Untuk mengantisipasi dan memecahkan problem kemacetan tersebut, pemerintah merekayasa dengan menambah masa cuti bersama Lebaran 2018. Libur Lebaran yang biasanya hanya berlangsung 4 hari kerja ditambah menjadi 7 hari kerja. Secara umum pada kalender 2018, tanggal merah cuti bersama hanya pada 13, 14, 18, dan 19 Juni 2018. Namun, melalui surat keputusan bersama (SKB) tiga menteri, cuti ditambah tiga hari menjadi tanggal 11, 12, 13, 14, 18, 19, dan 20 Juni. Dengan demikian, total libur Lebaran 2018 berlangsung hampir selama dua minggu, yakni 11-20 Juni 2018. SKB tersebut berlaku tak hanya untuk aparatur sipil negara (ASN), tapi juga bagi pegawai swasta, kalangan TNI, Polri, dan BUMN.

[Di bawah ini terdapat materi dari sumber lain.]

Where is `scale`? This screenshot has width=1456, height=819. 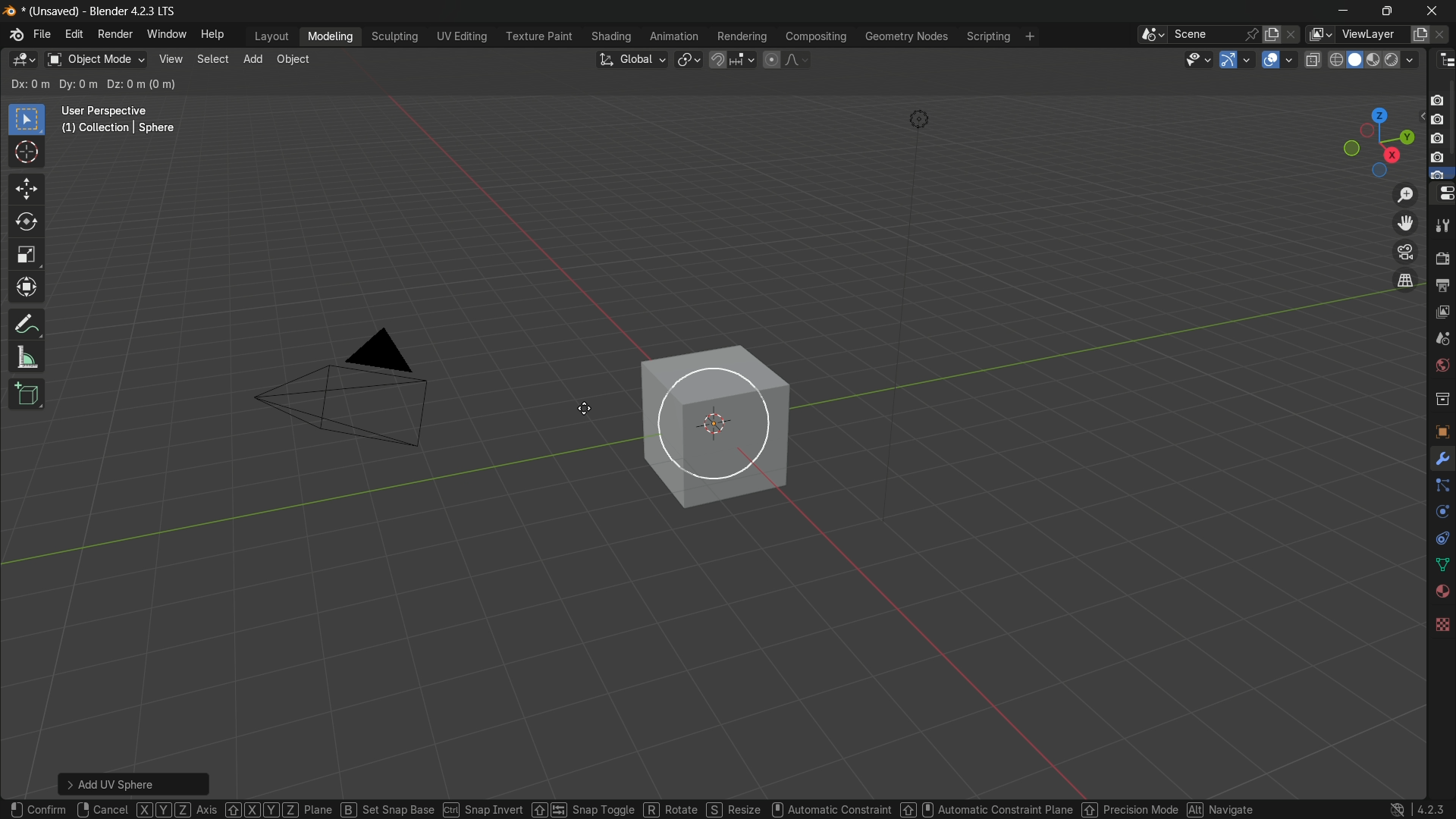 scale is located at coordinates (28, 257).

Bagi dunia usaha, durasi libur tujuh hari kerja ditambah hari libur normal pada Sabtu dan Minggu itu cukup memberatkan, apalagi hal itu diputuskan mendadak, kurang dari sebulan dari waktu pemberlakuan. Tentu banyak pelaku usaha yang belum mengantisipasi, seperti mengatur jadwal ulang jam kerja agar tetap dapat mencapai target produksi sebelum masa libur Lebaran. Konsekuensinya, ketika harus mengejar target produksi untuk memenuhi kebutuhan Lebaran, bisa jadi pelaku usaha harus membayar uang lembur.

Meskipun cuti bersama bagi sektor swasta bersifat fakultatif atau tidak wajib, hal itu tetap berpotensi menyulitkan dan menghambat kelancaran kinerja perusahaan. Dengan banyaknya kantor pemerintah yang libur cukup lama, proses pelayanan publik akan terlambat. Apalagi, pelayanan publik yang vital, seperti layanan transaksi perbankan, logistik, dan bea cukai, sangat membutuhkan kecepatan dan ketepatan waktu. Keterlambatan dapat berdampak pada pembengkakan biaya operasional yang berujung menambah inefisiensi. Bahkan, jika keterlambatan mencapai batas toleransi dalam perjanjian atau kontrak kerja, hal itu dapat berakibat fatal dan berujung pada kerugian besar.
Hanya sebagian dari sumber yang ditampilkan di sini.